_REQUESTS_:
1 – List the five features of exploratory data analysis that the flashcards on exploratory data analysis attribute to Behrens (1997).
2 – Write the next part of the flashcards on exploratory data analysis, picking up after their final line.

_SELECTED TEXT_:
____________

Exploratory Data Analysis Flashcards
What is exploratory data analysis
Using various tools to discover patterns in data
Not about testing or proving hypotheses
Inductive philosophy about data
EDA according to Behrens (1997)
Inductive, bottom up & data driven process
1) understanding what’s going on with data
2) central use of graphic/visual representations
3) tentative model building & hypothesis generation (not hypothesis testing)
4) robust methods (less influenced by bias, outliers or specific scales used) & subset analyses e.g. post-hocs with stats correlations (follow ups, not planned)
5) skepticism & flexibility in methods
Tukey: EDA, CDA & in-between
Researchers work in either exploratory, rough confirmatory or confirmatory mindsets
If using CDA would never run post-hocs
Potential problems with EDA
Often can find more or less anything you’re looking for in dataset (especially if big/complex)- easy to claim you were looking for that all along
Is empiricism any use of we don’t have any underpinning theory or explanation of the data
Techniques & hallmarks of EDA
Representing data visually/graphically
Trying to avoid assumptions about your data
Paying attention to outliers
How is EDA useful to us?
Core techniques very good practice for looking at dataset- checking for patterns to guide later analysis, examining distributions & qualifies of variables
Easy to forget that stats used are full of assumptions- stats applied blindly lots, checking & visualising data great way to help these jump out at you
Useful when exploring new topics of new measures
Visualising data for EDA; histograms & stem & leaf plots
Help to identify shape of distribution (skew, Kurtosis, spread or variation in scores)
Help to identify unusual scores
Show you when something obvious is wrong
Visualising data for EDA; box & whisker plots
Box shows IQR & whiskers show full range of data (besides outliers)

____________

_DATA PROVIDED_:
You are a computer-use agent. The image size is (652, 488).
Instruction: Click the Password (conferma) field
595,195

____________

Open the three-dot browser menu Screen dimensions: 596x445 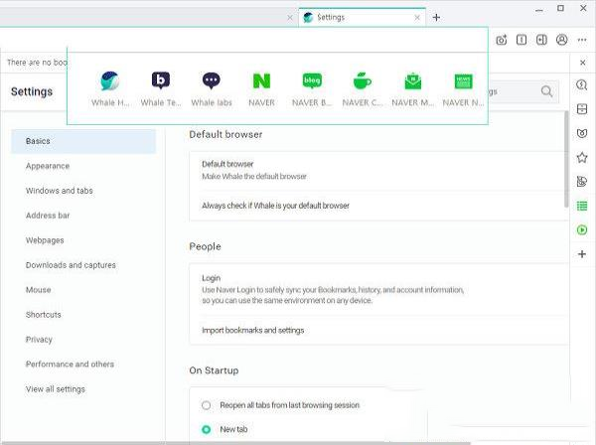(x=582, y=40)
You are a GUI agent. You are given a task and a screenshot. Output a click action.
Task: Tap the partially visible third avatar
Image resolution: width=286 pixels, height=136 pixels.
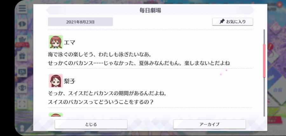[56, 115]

____________

_RESULTS FOR EACH TASK_:
1 –
1) Understanding what's going on with data
2) Central use of graphic/visual representations
3) Tentative model building and hypothesis generation (not hypothesis testing)
4) Robust methods (less influenced by bias, outliers or specific scales used) and subset analyses, e.g. post-hocs with stats correlations (follow-ups, not planned)
5) Skepticism and flexibility in methods

2 –
Robust methods (quartiles/median)
Visualising data for EDA; error bar charts
Used to compare groups or samples, bar usually shows mean score
Error bar displays precision of the mean either by using=
1) standard deviation (rare, most sensible when exploring distribution of dataset rather than comparisons)
2) confidence interval (often used as line up well with significance testing, if error bars overlap likely no significant difference)
3) standard error of mean (used lots as give smallest error bars so looks like error is smaller & significant difference present)
Visualising data for EDA; Scatterplots
Plot 2 or more variables against each other
More variables= more dimensions
Let’s you see potential relationship between variables (potential correlations & whether data fullfil assumptions for linear analyses)
Simple scatterplot= 1 group of pp
Grouped scatterplot= different groups in data (one colour per group)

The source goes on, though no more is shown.